Septiembre, despedidas y comienzos

En nuestro mundo estacional, septiembre es siempre el comienzo, el reencuentro con la normalidad, la vuelta a los horarios establecidos, a los quehaceres obligatorios, a la programación habitual en la tele o en la radio. Septiembre era la vendimia, los ruidos contundentes de las bodegas en las noches por fin frescas, el olor dulce del mosto encajado en las calles del pueblo durante semanas. Septiembre eran las tardes tranquilas, la recuperación de la normalidad forzada, la sensación de poder disfrutar de las tardes cálidas que, como horas contadas, le robamos todavía al verano.

         Ahora septiembre es un punto más en el calendario. La vendimia californiana y los olores del vino nuevo quedan muy al norte de San Diego. El agosto laboral pasó, y con él el reajuste al modo de trabajo americano. En medio de la desacostumbrada intensidad de agosto tuve huéspedes queridos: durante un mes mi hermano y un amigo con el que casi he recorrido el mundo estuvieron de visita. Una corta experiencia mexicana, intensas jornadas vespertinas o de fin de semana por recorridos urbanos y por el rico entorno de playas y acantilados, de bosques y sierras del condado de San Diego, han añadido experiencias gratificantes a la vorágine laboral. Para ellos todo el resto del tiempo ha sido el movimiento continuo, el descubrimiento sin respiro de ciudades al norte y de los grandes parques nacionales de California y Arizona. Sentí no estar con ellos en el amanecer que coloreaba los recovecos del Gran Cañón del Colorado, pero igual disfruté del relato cuando volvieron a mi campamento base.

         También han restado horas de sueño, que el café insípido americano, aguado y constante, ha tratado de suplir. Y la misma mañana que cumple un año mi experiencia americana me despido de ambos y en el último abrazo se va la promesa de nuevas visitas, que más temprano que tarde espero recibir. Uno ha aprendido que las despedidas deben ser rápidas, y gracias a la tecnología uno ya no se despide del todo, sino que emplaza a quienes quiere a la próxima conversación, que quizá se dilate en esas brumas de cotidianidad que llegan con el mes de septiembre.

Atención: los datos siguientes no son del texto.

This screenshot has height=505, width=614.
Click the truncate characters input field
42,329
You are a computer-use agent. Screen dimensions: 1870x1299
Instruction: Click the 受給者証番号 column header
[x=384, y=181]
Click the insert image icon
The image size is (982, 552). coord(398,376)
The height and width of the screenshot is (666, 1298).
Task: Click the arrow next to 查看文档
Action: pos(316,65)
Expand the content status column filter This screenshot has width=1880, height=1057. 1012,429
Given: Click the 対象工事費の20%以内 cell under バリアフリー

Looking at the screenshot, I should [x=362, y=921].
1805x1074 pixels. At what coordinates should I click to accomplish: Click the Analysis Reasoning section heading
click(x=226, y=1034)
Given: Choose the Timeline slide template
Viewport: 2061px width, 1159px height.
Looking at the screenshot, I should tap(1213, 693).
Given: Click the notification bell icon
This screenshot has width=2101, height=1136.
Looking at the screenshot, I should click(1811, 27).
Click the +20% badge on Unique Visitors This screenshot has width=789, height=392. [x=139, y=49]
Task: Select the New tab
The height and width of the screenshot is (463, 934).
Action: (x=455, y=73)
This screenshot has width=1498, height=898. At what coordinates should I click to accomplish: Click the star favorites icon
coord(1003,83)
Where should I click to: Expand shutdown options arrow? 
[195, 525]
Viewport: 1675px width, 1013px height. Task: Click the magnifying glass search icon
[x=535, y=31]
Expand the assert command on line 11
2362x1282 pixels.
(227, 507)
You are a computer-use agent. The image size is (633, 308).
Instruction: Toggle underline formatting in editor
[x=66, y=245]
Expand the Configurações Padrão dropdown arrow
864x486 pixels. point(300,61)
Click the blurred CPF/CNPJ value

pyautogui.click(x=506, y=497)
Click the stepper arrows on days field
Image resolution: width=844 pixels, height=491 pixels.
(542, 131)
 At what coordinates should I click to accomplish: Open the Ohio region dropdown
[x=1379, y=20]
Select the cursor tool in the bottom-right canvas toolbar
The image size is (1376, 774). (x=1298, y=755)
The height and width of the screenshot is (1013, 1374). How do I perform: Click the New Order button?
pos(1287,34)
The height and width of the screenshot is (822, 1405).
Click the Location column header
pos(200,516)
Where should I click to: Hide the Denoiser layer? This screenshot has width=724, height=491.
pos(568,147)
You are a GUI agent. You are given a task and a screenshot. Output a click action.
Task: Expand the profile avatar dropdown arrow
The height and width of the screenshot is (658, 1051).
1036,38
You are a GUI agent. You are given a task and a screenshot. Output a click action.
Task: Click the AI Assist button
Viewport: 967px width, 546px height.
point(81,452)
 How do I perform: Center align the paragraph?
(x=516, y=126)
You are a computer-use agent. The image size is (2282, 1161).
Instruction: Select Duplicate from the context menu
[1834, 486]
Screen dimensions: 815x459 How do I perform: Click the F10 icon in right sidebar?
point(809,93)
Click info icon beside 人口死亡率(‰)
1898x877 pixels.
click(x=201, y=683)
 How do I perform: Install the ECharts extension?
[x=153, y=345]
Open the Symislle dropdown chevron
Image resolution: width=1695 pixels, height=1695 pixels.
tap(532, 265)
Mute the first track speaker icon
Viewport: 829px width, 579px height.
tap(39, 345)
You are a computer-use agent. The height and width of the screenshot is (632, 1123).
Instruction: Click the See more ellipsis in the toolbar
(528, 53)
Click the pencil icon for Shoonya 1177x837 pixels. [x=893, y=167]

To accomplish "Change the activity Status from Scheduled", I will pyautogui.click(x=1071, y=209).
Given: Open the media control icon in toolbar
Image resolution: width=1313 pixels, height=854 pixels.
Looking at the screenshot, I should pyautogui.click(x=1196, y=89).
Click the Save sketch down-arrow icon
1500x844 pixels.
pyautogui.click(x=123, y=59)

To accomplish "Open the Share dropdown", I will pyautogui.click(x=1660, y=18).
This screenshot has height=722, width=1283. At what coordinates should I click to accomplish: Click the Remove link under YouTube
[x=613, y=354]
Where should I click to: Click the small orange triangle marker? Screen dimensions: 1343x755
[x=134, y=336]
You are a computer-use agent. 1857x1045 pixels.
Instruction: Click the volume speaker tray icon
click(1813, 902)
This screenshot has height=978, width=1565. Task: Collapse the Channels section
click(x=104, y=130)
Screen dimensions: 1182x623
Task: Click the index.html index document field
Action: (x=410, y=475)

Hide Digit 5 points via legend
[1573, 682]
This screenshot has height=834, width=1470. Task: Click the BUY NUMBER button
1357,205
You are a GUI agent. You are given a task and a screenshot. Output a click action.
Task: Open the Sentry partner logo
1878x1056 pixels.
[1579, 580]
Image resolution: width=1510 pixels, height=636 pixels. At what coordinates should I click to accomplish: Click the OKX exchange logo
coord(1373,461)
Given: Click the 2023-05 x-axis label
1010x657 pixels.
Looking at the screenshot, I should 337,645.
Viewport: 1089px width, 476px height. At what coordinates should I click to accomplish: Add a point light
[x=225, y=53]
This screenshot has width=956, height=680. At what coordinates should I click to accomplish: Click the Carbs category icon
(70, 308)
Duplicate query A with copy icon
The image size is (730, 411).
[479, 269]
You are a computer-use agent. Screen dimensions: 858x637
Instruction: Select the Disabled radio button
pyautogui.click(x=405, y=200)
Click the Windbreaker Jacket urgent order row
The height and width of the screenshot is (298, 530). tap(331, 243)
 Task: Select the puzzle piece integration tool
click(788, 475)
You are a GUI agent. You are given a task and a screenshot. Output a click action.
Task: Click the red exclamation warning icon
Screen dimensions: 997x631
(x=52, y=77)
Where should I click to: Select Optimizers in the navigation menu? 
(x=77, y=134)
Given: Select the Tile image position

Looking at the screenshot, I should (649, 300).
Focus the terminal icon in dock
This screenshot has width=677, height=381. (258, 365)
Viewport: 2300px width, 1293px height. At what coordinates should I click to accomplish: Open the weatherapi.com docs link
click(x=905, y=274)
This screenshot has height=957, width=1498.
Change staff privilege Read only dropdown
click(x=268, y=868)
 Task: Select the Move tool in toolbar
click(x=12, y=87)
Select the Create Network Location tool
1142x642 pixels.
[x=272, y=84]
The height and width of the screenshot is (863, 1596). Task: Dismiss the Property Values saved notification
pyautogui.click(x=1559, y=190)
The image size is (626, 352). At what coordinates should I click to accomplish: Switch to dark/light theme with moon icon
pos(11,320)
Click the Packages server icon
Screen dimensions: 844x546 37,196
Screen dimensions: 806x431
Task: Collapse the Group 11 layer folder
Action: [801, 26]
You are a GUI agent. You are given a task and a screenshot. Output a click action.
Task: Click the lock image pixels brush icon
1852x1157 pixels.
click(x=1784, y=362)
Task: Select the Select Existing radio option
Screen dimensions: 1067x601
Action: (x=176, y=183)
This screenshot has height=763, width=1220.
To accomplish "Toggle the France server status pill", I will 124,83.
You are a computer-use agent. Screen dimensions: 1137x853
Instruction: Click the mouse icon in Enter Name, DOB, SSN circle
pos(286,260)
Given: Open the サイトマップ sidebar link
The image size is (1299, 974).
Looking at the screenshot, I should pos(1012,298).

         Se quedó a medias la botella de chardonnay de Kenwood, condado de Sonoma, de la última cena, y brindaré mañana contra sus copas vacías para apurarla. De modo que septiembre también traerá algo de normalidad: los muebles volvieron a su sitio, los horarios se irán ajustando. Al salir de clase me paso por la biblioteca y hago acopio de películas y libros. Empiezo con avidez la brevísima Introducción a la literatura norteamericana que Jorge Luis Borges preparó junto a Esther Zemborain. Sumergido en el ambiente puritano de los orígenes, las múltiples facetas de Franklin, la frontera de Fenimore Cooper, los viajes de Washington Irving, la culpa de Hawthorne y la melancolía de Poe, me sorprendo tomando notas: ahora sí siento que ha llegado la normalidad.

         Casi por casualidad, acabo la noche en un lugar con nombre simbólico, pues en el barrio de Bonita, la combinación con la palabra que los americanos utilizan para designar a los centros comerciales resulta hermosa y hasta respeta la concordancia: Plaza Bonita. El restaurante tiene nombre ligeramente italiano, y dentro hay una sala con banderas de España y de México, jamones y botas de vino colgando sobre la barra, y las paredes repletas de carteles taurinos.


El albariño endulza la familiaridad de la conversación a varias voces, voces de acá y de allá que hablan sobre todo de lo que nos une. Hay varios quesos de cabra deliciosos, hay uvas recién vendimiadas, pero es el primer bocado de jamón serrano el que despierta un repentino e inesperado sentimiento de nostalgia. Aquí también las noches son ya frescas, la luna empezó a menguar ayer, y hoy empieza la vuelta a la normalidad que solía traer septiembre.